The interior space of Irina Nakhova’s apartment was central to her artistic work. She lived in the Soviet Union during the 1980s, where the state supported artists working in the predominant socialist realist style – art ‘national in form and socialist in content’. As an unofficial artist, she did not have access to exhibition spaces or art materials, which were reserved for state-approved artists. However since the 1960s, intellectuals and unofficial artists had been turning their apartments and studios into creative spaces for exhibitions and debates. Nakhova went one step further, transforming her flat into her art installations.

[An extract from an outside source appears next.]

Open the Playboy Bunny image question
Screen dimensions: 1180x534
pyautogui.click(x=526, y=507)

For Room No. 2, Nakhova removed the furniture from the 4 x 4 m² living room of her apartment, covered the surfaces with white paper and layered them with grey and black shapes. Recreated here, Room No. 2 was the second of four ‘total installations’ that she made in the apartment between 1983 and 1986, each existing for two weeks at a time. There, she experimented with disorientating those who stepped into the space, ‘wanting to show pictorial space and kind of get inside it, and on the other hand, to simply destroy the space that’s around me’.

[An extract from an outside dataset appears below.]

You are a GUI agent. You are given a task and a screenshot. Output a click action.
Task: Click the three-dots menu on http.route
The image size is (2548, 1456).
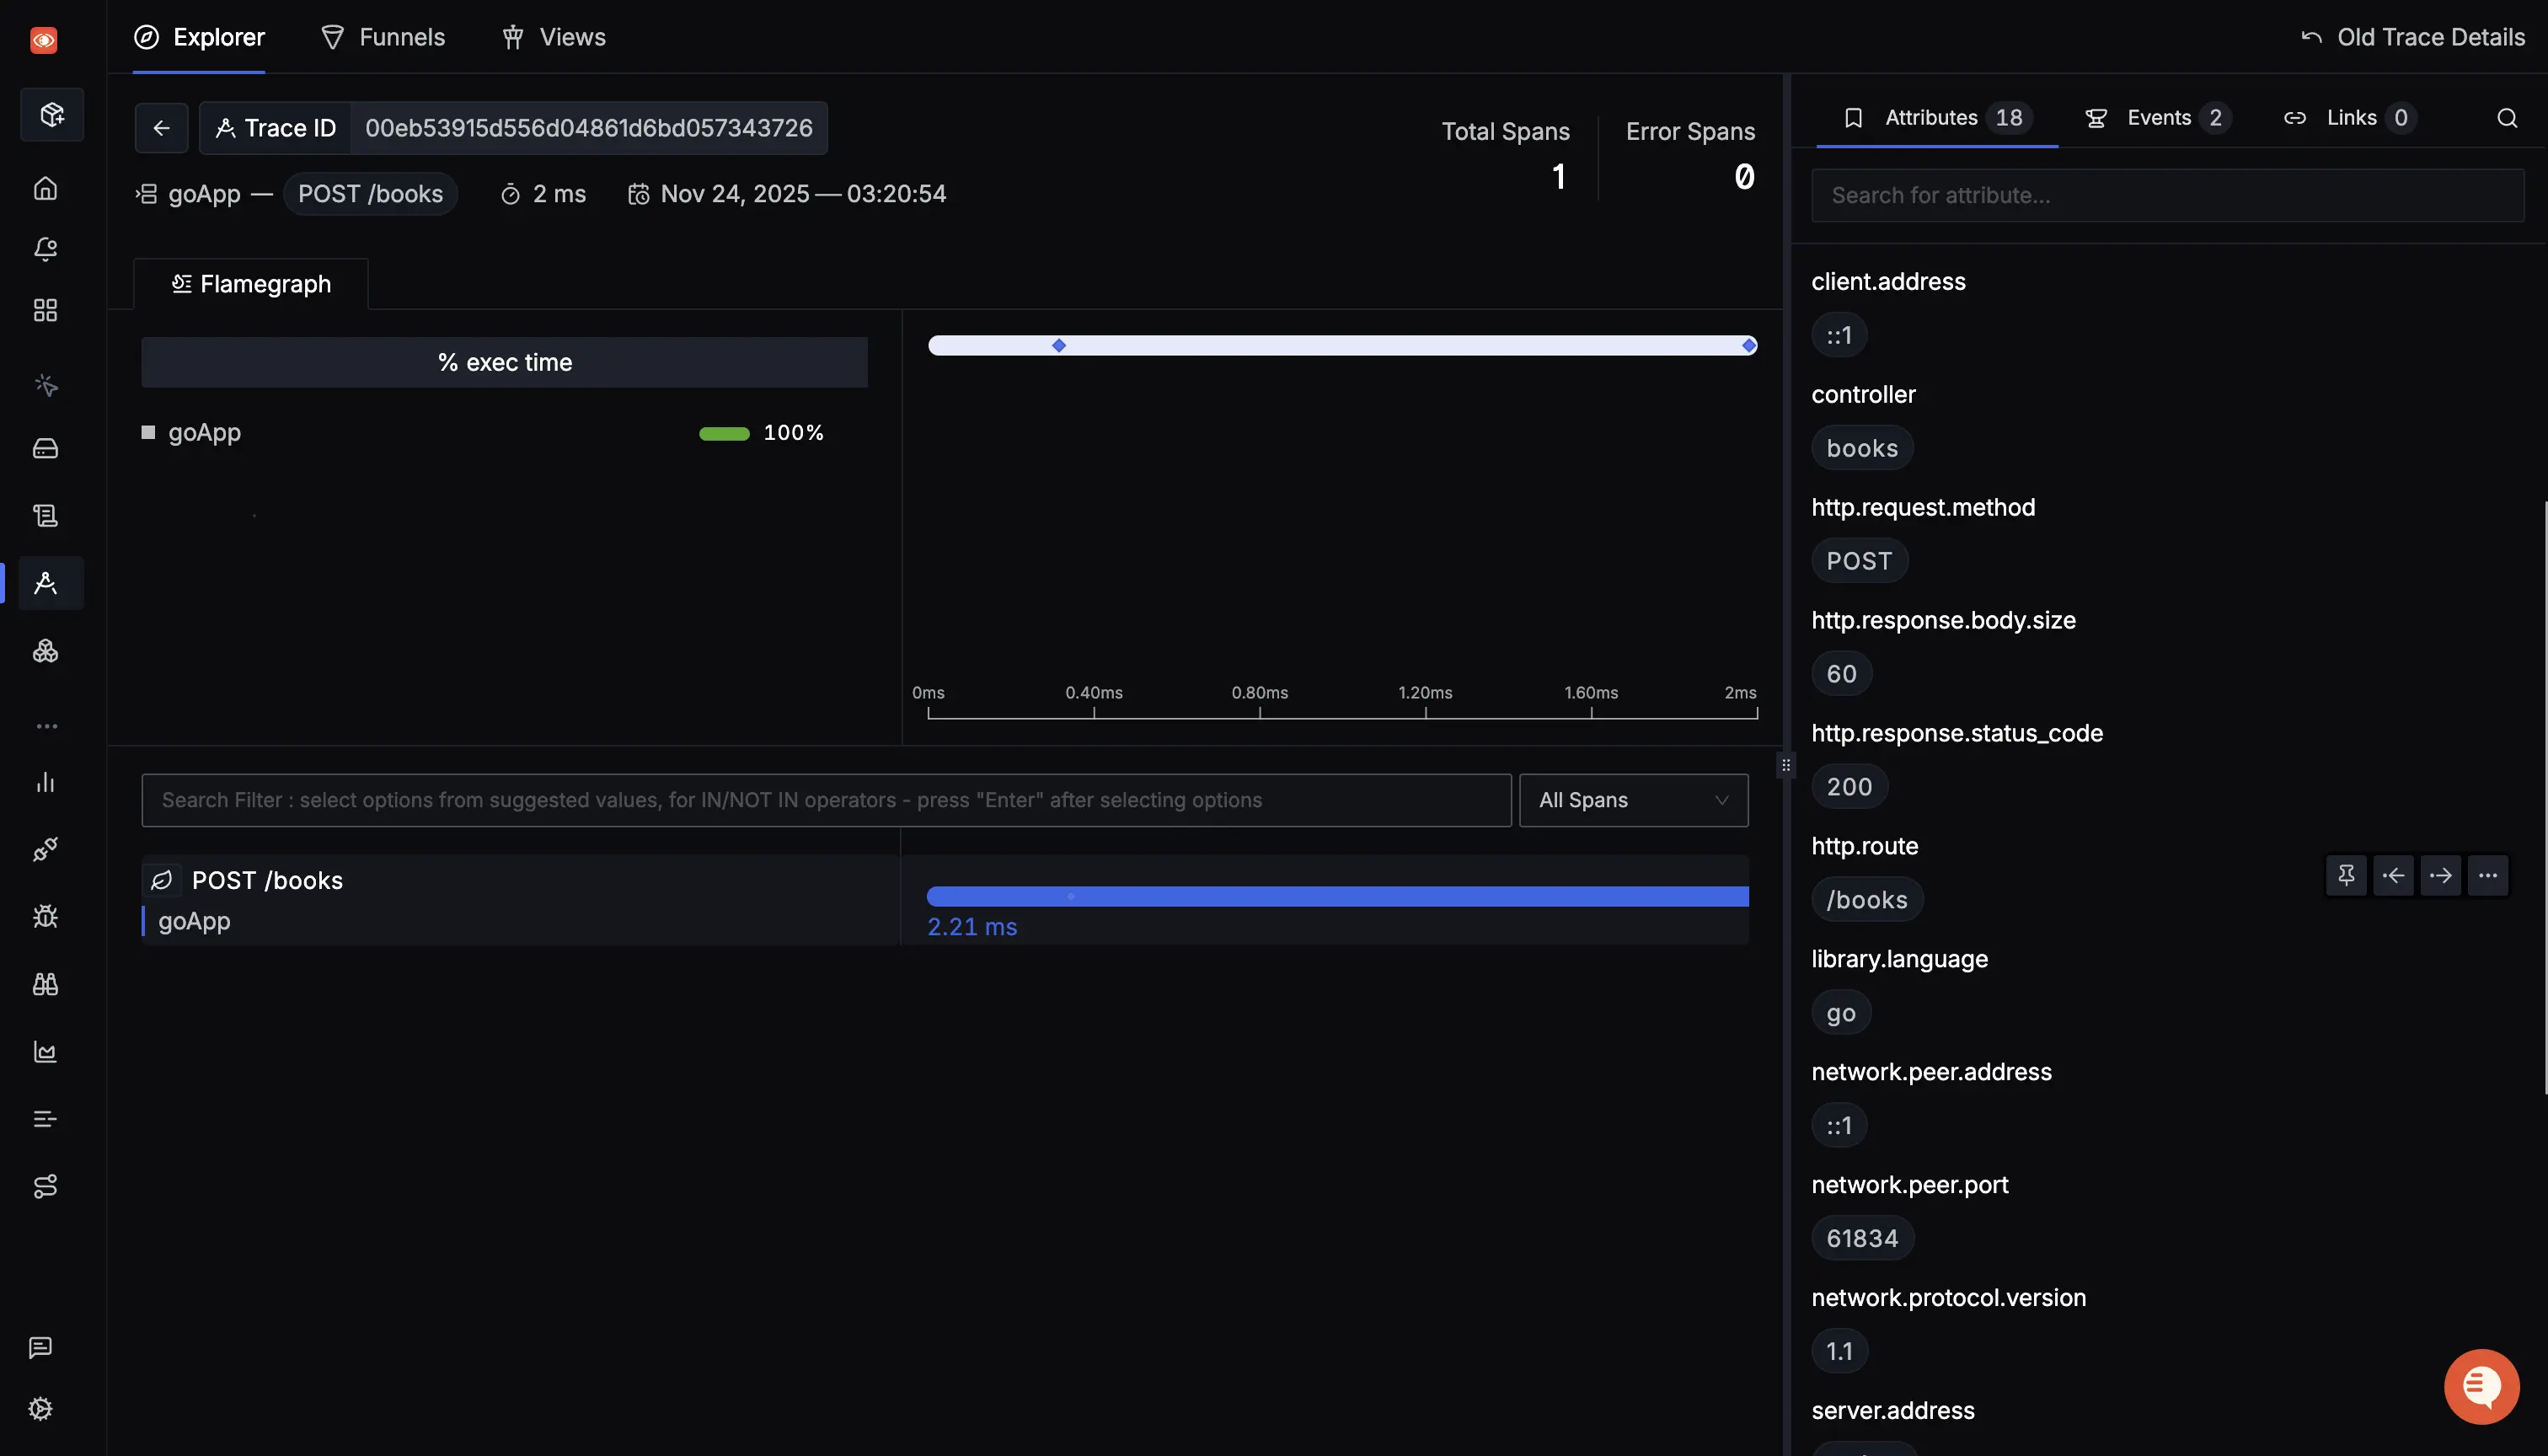coord(2487,876)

Room No. 2 became a space for artistic debates for the tight-knit community of Moscow conceptualist artists, documented by the German theorist and filmmaker Sabine Haensgen.
Nakhova’s 1989 paintings Simultaneous Contrast experiment with the shift between two-dimensional and three-dimensional space. Borrowing details from a 1930s Soviet album of photographs, Nakhova produced abstract forms from material linked with the Soviet system.